While AlphaBase offers an object-oriented interface, algorithms for manipulating data should be implemented in a functional way and called from class methods. This allows the functions to be reused without instatiating a class.

2. DataFrame Handling

  • Return DataFrames in the same order as they were passed
  • Minimize in-place modifications of DataFrames. Mention them explicitly in the docstring
  • Implement low-level functions that operate on numpy arrays and return arrays. Use higher-level functions to assign array results to DataFrames

3. Data Assumptions

Avoid making assumptions about:

  • Precursor ordering by nAA
  • Fragment indices ordering (e.g., frag_start_idx)
  • Continuity of frag_start_idx where frag_start_idx[i+1] == frag_stop_idx[i]
  • All fragments being assigned to a precursor

Assumptions are only permitted for low-level or optimized functions and should be documented in the docstring.

3. Optimization Strategy

When performance optimization is needed:

  1. Implement the general solution first
  2. Add optimized versions for special cases for refined precursor df or order nAA
  3. Check conditions at runtime to use optimized versions when applicable

4. Code Quality

5. pre-commit hooks

It is highly recommended to use the provided pre-commit hooks, as the CI pipeline enforces all checks therein to pass in order to merge a branch.

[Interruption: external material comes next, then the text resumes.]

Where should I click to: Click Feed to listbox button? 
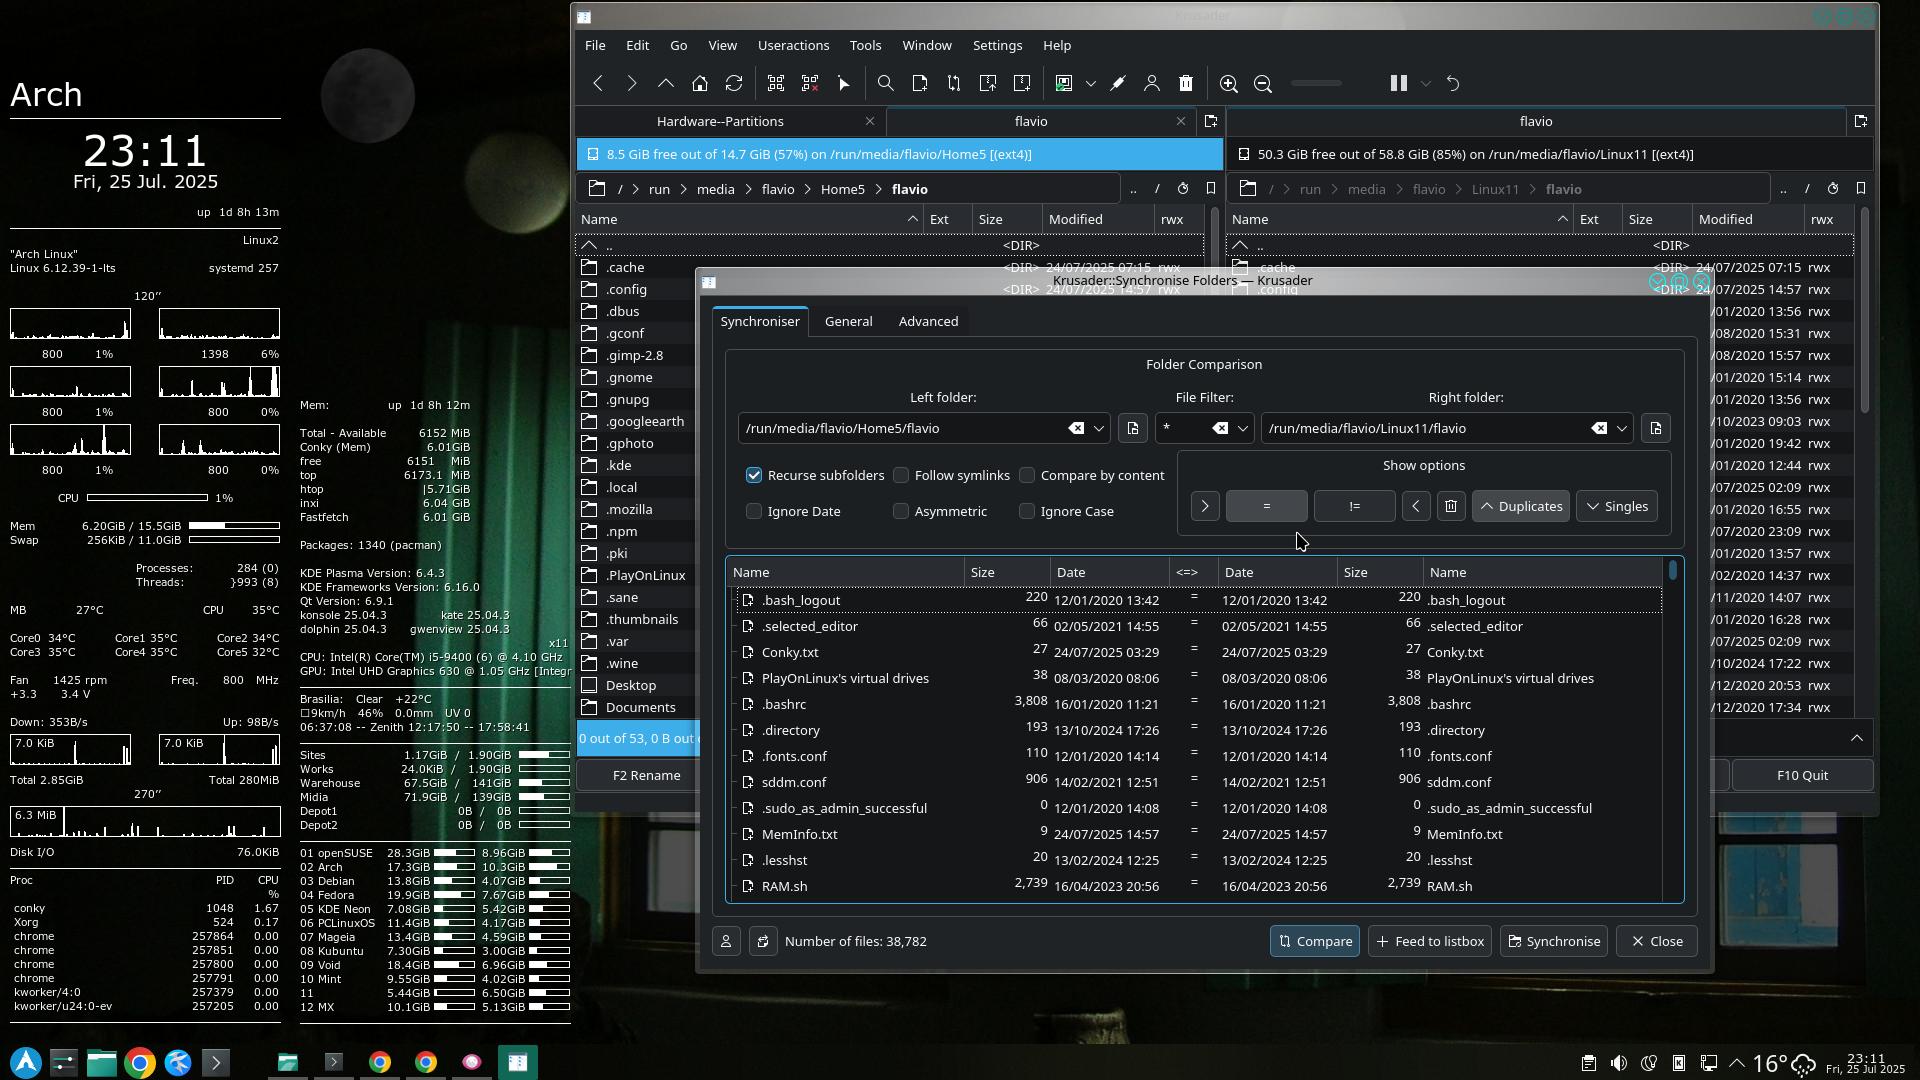pos(1430,941)
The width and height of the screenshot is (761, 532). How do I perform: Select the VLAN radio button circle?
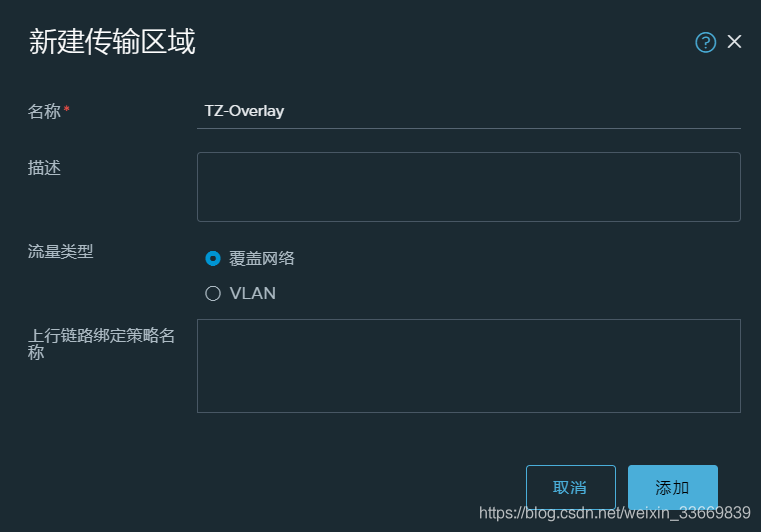(213, 293)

The hooks need to be installed once by

pre-commit install

You can run the checks yourself using:

pre-commit run --all-files

6. Tagging of Pull Requests

In order to have release notes automatically generated, pull requests need to be tagged with labels. The following labels are used (should be safe-explanatory): breaking-change, bug, enhancement.

7. Release a new version

This package uses a shared release process defined in the alphashared repository. Please see the instructions there.


Changelog

For a full overview of the changes made in each version see CHANGELOG.md (until version 1.1.0) and the github release notes (from >1.1.0).